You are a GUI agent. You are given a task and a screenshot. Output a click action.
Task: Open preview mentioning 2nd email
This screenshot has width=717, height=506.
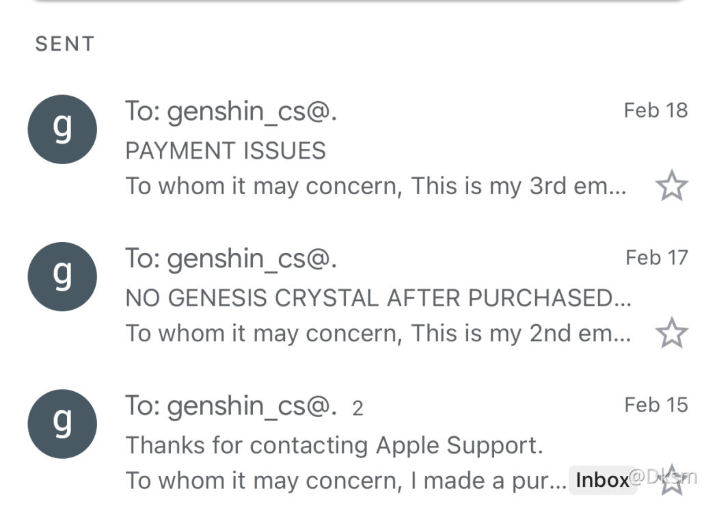[x=378, y=334]
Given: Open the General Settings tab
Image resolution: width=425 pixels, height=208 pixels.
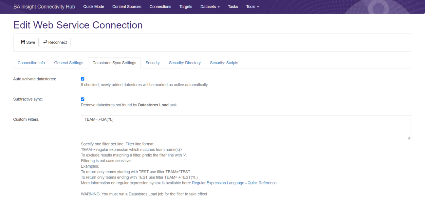Looking at the screenshot, I should click(69, 63).
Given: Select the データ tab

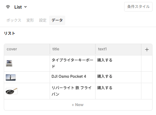Looking at the screenshot, I should [x=57, y=20].
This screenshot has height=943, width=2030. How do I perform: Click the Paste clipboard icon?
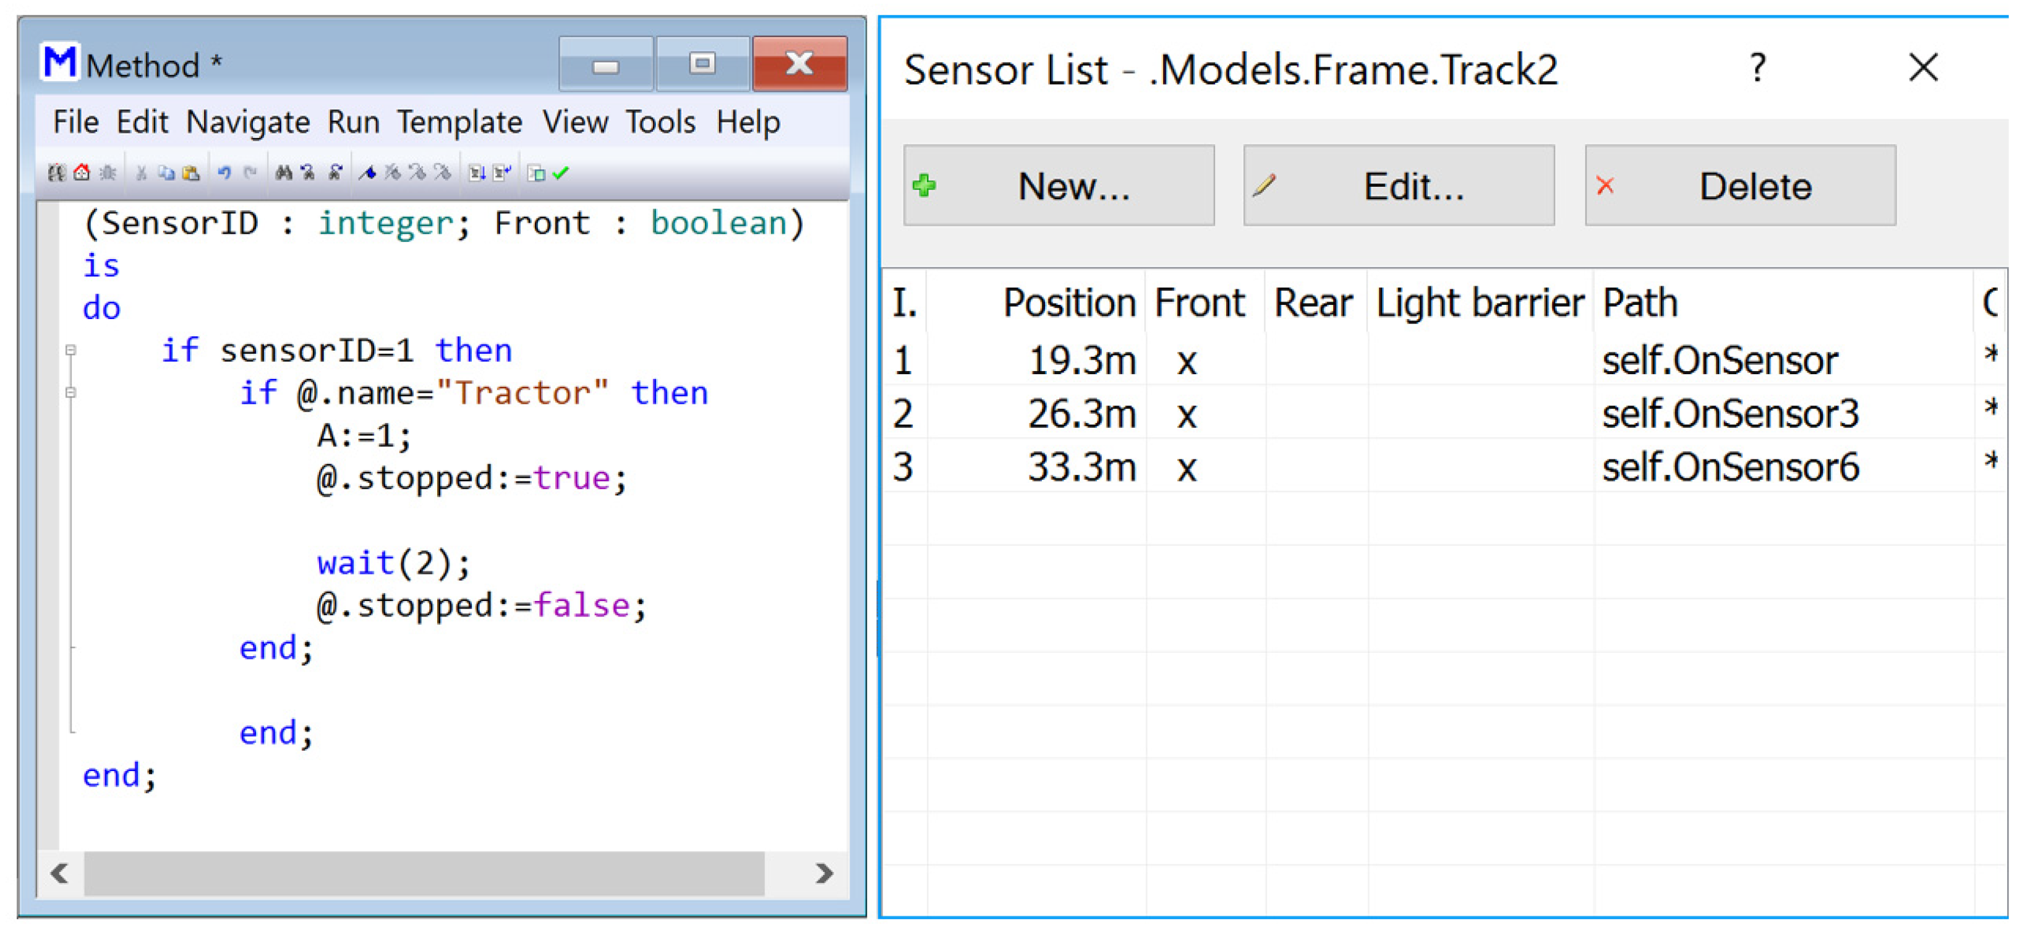pos(191,173)
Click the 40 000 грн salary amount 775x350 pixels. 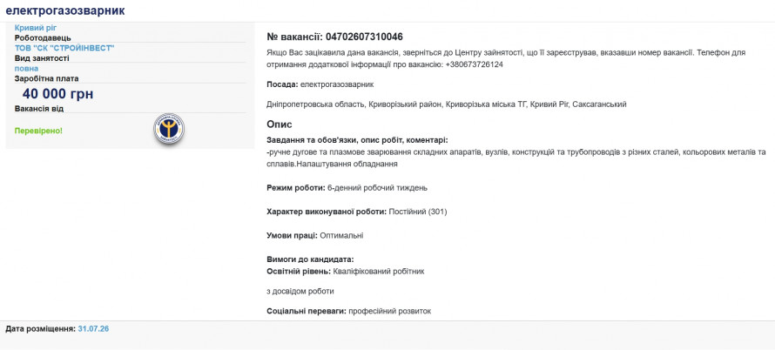click(57, 94)

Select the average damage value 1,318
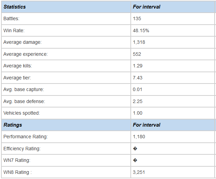pyautogui.click(x=139, y=42)
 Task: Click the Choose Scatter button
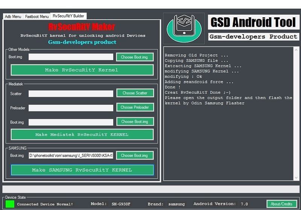[x=135, y=93]
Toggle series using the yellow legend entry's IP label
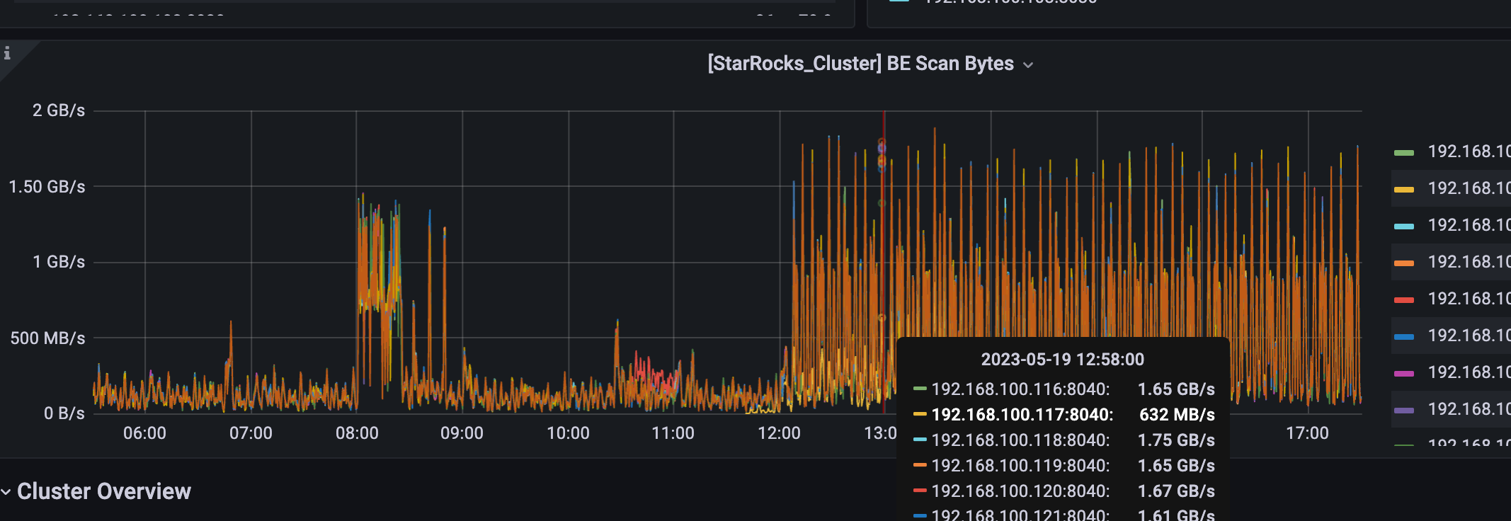Image resolution: width=1511 pixels, height=521 pixels. (x=1469, y=188)
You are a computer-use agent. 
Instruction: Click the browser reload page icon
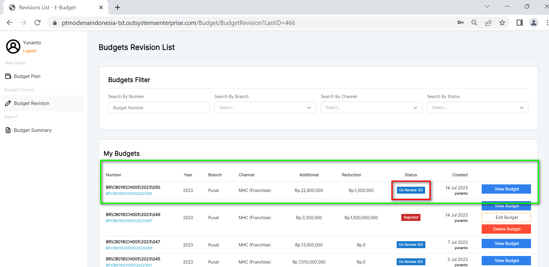tap(37, 23)
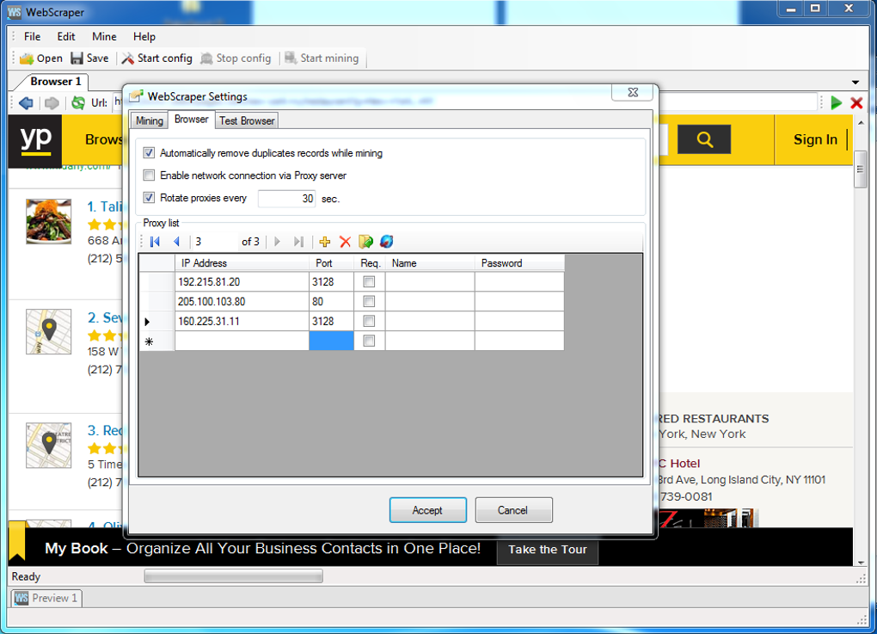The width and height of the screenshot is (877, 634).
Task: Go back with the blue arrow icon
Action: [26, 102]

**Stated exercise:**
Copy the records word for word, from their start up to and including the line containing "Looking at the screenshot, I should click(69, 63).". Leave the pictures out of your copy.

**Answer below:**
You are a GUI agent. You are given a task and a screenshot. Output a click action.
Task: Open preview mentioning 2nd email
This screenshot has width=717, height=506.
[x=378, y=334]
Given: Open the General Settings tab
Image resolution: width=425 pixels, height=208 pixels.
Looking at the screenshot, I should click(69, 63).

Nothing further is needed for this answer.